### WORK TO COMPLETE:
The response should consist of the records, reproduced exactly.

### MATERIAL FOR THIS EXERCISE:
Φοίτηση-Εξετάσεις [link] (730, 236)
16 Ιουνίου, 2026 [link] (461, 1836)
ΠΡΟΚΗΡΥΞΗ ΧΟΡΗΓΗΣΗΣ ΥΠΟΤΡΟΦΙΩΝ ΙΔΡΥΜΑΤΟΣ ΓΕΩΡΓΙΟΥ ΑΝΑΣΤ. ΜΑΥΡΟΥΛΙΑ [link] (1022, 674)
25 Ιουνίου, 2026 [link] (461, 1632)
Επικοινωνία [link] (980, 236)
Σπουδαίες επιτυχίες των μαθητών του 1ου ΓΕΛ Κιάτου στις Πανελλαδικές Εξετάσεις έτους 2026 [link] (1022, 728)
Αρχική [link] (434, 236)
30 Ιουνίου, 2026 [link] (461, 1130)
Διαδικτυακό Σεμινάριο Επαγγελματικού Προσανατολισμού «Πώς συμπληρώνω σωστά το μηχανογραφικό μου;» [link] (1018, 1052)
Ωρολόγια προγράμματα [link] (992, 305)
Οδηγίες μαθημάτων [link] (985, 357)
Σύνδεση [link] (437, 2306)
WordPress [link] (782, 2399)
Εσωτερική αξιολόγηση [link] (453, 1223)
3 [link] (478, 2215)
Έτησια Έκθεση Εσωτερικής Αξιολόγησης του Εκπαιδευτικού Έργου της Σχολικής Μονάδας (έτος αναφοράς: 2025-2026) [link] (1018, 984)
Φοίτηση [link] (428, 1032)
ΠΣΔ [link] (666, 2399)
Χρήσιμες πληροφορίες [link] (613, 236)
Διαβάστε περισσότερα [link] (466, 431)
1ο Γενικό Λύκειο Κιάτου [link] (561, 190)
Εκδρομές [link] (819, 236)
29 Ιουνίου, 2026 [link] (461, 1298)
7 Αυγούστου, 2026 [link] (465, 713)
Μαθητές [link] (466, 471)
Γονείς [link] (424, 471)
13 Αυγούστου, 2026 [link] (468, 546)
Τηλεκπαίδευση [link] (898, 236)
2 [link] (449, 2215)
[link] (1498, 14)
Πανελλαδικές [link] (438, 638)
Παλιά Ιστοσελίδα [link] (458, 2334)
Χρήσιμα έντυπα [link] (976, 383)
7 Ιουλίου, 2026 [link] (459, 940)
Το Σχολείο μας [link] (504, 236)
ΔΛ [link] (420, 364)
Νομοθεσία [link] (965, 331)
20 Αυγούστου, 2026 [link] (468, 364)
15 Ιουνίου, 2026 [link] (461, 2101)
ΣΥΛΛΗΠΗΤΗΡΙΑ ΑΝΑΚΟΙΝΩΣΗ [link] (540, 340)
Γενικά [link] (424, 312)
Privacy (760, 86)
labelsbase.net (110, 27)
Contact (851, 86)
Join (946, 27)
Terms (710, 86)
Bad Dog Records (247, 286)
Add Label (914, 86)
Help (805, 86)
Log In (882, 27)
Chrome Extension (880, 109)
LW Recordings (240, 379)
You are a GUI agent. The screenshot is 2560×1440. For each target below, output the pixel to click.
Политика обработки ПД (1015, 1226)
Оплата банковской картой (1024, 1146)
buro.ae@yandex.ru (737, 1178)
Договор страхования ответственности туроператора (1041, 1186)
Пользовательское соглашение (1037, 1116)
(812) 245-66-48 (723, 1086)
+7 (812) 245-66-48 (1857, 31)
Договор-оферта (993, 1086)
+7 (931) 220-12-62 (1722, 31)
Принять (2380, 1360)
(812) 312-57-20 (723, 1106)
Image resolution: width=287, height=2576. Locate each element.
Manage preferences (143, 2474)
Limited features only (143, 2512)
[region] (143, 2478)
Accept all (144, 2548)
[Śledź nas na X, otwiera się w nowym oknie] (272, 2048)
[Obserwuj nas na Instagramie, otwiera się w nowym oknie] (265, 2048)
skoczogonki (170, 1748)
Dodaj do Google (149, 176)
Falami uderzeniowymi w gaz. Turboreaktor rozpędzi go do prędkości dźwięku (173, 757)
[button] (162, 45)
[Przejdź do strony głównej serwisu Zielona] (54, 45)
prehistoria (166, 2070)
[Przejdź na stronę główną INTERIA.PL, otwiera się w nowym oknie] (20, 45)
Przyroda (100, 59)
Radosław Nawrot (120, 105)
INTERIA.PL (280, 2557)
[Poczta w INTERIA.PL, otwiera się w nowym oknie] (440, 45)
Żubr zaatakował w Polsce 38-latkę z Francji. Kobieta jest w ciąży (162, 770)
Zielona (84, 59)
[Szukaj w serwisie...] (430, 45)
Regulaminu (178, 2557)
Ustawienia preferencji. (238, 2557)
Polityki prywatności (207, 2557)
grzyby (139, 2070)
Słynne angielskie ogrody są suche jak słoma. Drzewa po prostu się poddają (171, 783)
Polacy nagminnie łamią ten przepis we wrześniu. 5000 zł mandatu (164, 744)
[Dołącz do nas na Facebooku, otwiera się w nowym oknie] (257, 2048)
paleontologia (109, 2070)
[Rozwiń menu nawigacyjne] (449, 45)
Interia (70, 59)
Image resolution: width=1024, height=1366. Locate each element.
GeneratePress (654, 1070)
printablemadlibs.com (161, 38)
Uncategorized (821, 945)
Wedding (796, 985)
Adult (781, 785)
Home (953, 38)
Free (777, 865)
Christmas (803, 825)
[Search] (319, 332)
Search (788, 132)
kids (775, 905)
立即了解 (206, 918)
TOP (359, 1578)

### EXERCISE ANSWER:
Φοίτηση-Εξετάσεις [link] (730, 236)
16 Ιουνίου, 2026 [link] (461, 1836)
ΠΡΟΚΗΡΥΞΗ ΧΟΡΗΓΗΣΗΣ ΥΠΟΤΡΟΦΙΩΝ ΙΔΡΥΜΑΤΟΣ ΓΕΩΡΓΙΟΥ ΑΝΑΣΤ. ΜΑΥΡΟΥΛΙΑ [link] (1022, 674)
25 Ιουνίου, 2026 [link] (461, 1632)
Επικοινωνία [link] (980, 236)
Σπουδαίες επιτυχίες των μαθητών του 1ου ΓΕΛ Κιάτου στις Πανελλαδικές Εξετάσεις έτους 2026 [link] (1022, 728)
Αρχική [link] (434, 236)
30 Ιουνίου, 2026 [link] (461, 1130)
Διαδικτυακό Σεμινάριο Επαγγελματικού Προσανατολισμού «Πώς συμπληρώνω σωστά το μηχανογραφικό μου;» [link] (1018, 1052)
Ωρολόγια προγράμματα [link] (992, 305)
Οδηγίες μαθημάτων [link] (985, 357)
Σύνδεση [link] (437, 2306)
WordPress [link] (782, 2399)
Εσωτερική αξιολόγηση [link] (453, 1223)
3 [link] (478, 2215)
Έτησια Έκθεση Εσωτερικής Αξιολόγησης του Εκπαιδευτικού Έργου της Σχολικής Μονάδας (έτος αναφοράς: 2025-2026) [link] (1018, 984)
Φοίτηση [link] (428, 1032)
ΠΣΔ [link] (666, 2399)
Χρήσιμες πληροφορίες [link] (613, 236)
Διαβάστε περισσότερα [link] (466, 431)
1ο Γενικό Λύκειο Κιάτου [link] (561, 190)
Εκδρομές [link] (819, 236)
29 Ιουνίου, 2026 [link] (461, 1298)
7 Αυγούστου, 2026 [link] (465, 713)
Μαθητές [link] (466, 471)
Γονείς [link] (424, 471)
13 Αυγούστου, 2026 [link] (468, 546)
Τηλεκπαίδευση [link] (898, 236)
2 [link] (449, 2215)
[link] (1498, 14)
Πανελλαδικές [link] (438, 638)
Παλιά Ιστοσελίδα [link] (458, 2334)
Χρήσιμα έντυπα [link] (976, 383)
7 Ιουλίου, 2026 [link] (459, 940)
Το Σχολείο μας [link] (504, 236)
ΔΛ [link] (420, 364)
Νομοθεσία [link] (965, 331)
20 Αυγούστου, 2026 [link] (468, 364)
15 Ιουνίου, 2026 [link] (461, 2101)
ΣΥΛΛΗΠΗΤΗΡΙΑ ΑΝΑΚΟΙΝΩΣΗ [link] (540, 340)
Γενικά [link] (424, 312)
Privacy (760, 86)
labelsbase.net (110, 27)
Contact (851, 86)
Join (946, 27)
Terms (710, 86)
Bad Dog Records (247, 286)
Add Label (914, 86)
Help (805, 86)
Log In (882, 27)
Chrome Extension (880, 109)
LW Recordings (240, 379)
You are a GUI agent. The screenshot is 2560×1440. For each target below, output the pixel to click.
Политика обработки ПД (1015, 1226)
Оплата банковской картой (1024, 1146)
buro.ae@yandex.ru (737, 1178)
Договор страхования ответственности туроператора (1041, 1186)
Пользовательское соглашение (1037, 1116)
(812) 245-66-48 (723, 1086)
+7 (812) 245-66-48 (1857, 31)
Договор-оферта (993, 1086)
+7 (931) 220-12-62 (1722, 31)
Принять (2380, 1360)
(812) 312-57-20 (723, 1106)
Image resolution: width=287, height=2576. Locate each element.
Manage preferences (143, 2474)
Limited features only (143, 2512)
[region] (143, 2478)
Accept all (144, 2548)
[Śledź nas na X, otwiera się w nowym oknie] (272, 2048)
[Obserwuj nas na Instagramie, otwiera się w nowym oknie] (265, 2048)
skoczogonki (170, 1748)
Dodaj do Google (149, 176)
Falami uderzeniowymi w gaz. Turboreaktor rozpędzi go do prędkości dźwięku (173, 757)
[button] (162, 45)
[Przejdź do strony głównej serwisu Zielona] (54, 45)
prehistoria (166, 2070)
[Przejdź na stronę główną INTERIA.PL, otwiera się w nowym oknie] (20, 45)
Przyroda (100, 59)
Radosław Nawrot (120, 105)
INTERIA.PL (280, 2557)
[Poczta w INTERIA.PL, otwiera się w nowym oknie] (440, 45)
Żubr zaatakował w Polsce 38-latkę z Francji. Kobieta jest w ciąży (162, 770)
Zielona (84, 59)
[Szukaj w serwisie...] (430, 45)
Regulaminu (178, 2557)
Ustawienia preferencji. (238, 2557)
Polityki prywatności (207, 2557)
grzyby (139, 2070)
Słynne angielskie ogrody są suche jak słoma. Drzewa po prostu się poddają (171, 783)
Polacy nagminnie łamią ten przepis we wrześniu. 5000 zł mandatu (164, 744)
[Dołącz do nas na Facebooku, otwiera się w nowym oknie] (257, 2048)
paleontologia (109, 2070)
[Rozwiń menu nawigacyjne] (449, 45)
Interia (70, 59)
Image resolution: width=1024, height=1366. Locate each element.
GeneratePress (654, 1070)
printablemadlibs.com (161, 38)
Uncategorized (821, 945)
Wedding (796, 985)
Adult (781, 785)
Home (953, 38)
Free (777, 865)
Christmas (803, 825)
[Search] (319, 332)
Search (788, 132)
kids (775, 905)
立即了解 (206, 918)
TOP (359, 1578)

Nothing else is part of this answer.